• [Exercise description]
Determine how many lines below hold the string "computer". Reply with the number alone.

(Material provided begins)

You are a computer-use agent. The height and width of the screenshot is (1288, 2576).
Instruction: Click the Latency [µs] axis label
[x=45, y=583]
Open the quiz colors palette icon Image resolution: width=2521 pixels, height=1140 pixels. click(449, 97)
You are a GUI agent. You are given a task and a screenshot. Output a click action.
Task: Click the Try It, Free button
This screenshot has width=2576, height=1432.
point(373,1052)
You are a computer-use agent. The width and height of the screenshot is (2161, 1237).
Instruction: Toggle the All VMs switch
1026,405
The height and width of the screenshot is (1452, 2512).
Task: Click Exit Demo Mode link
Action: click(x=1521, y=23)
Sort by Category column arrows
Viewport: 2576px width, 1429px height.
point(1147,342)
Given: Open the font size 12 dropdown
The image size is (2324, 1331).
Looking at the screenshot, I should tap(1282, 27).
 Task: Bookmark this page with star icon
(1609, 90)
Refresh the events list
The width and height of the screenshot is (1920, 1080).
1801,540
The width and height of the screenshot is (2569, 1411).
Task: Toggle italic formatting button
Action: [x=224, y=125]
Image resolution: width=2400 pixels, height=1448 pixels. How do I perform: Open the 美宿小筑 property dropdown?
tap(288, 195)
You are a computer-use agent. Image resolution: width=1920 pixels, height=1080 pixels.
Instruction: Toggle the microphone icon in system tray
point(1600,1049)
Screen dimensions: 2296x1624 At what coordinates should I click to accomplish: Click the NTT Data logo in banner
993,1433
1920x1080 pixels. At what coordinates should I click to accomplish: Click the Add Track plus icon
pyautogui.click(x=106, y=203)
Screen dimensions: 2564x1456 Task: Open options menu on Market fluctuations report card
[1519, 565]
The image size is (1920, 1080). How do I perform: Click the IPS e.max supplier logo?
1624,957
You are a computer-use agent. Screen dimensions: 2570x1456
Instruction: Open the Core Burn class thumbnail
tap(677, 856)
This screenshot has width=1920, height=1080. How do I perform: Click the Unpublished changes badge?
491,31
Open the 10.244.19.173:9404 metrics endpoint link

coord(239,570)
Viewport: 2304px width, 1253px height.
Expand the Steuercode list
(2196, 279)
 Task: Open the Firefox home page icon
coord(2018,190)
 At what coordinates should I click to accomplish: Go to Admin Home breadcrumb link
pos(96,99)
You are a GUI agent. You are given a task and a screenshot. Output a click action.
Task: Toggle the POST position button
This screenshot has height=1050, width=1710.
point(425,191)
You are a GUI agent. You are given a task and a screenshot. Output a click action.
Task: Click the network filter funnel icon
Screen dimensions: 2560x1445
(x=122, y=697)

(Material provided ends)

• [Solution to the exercise]
4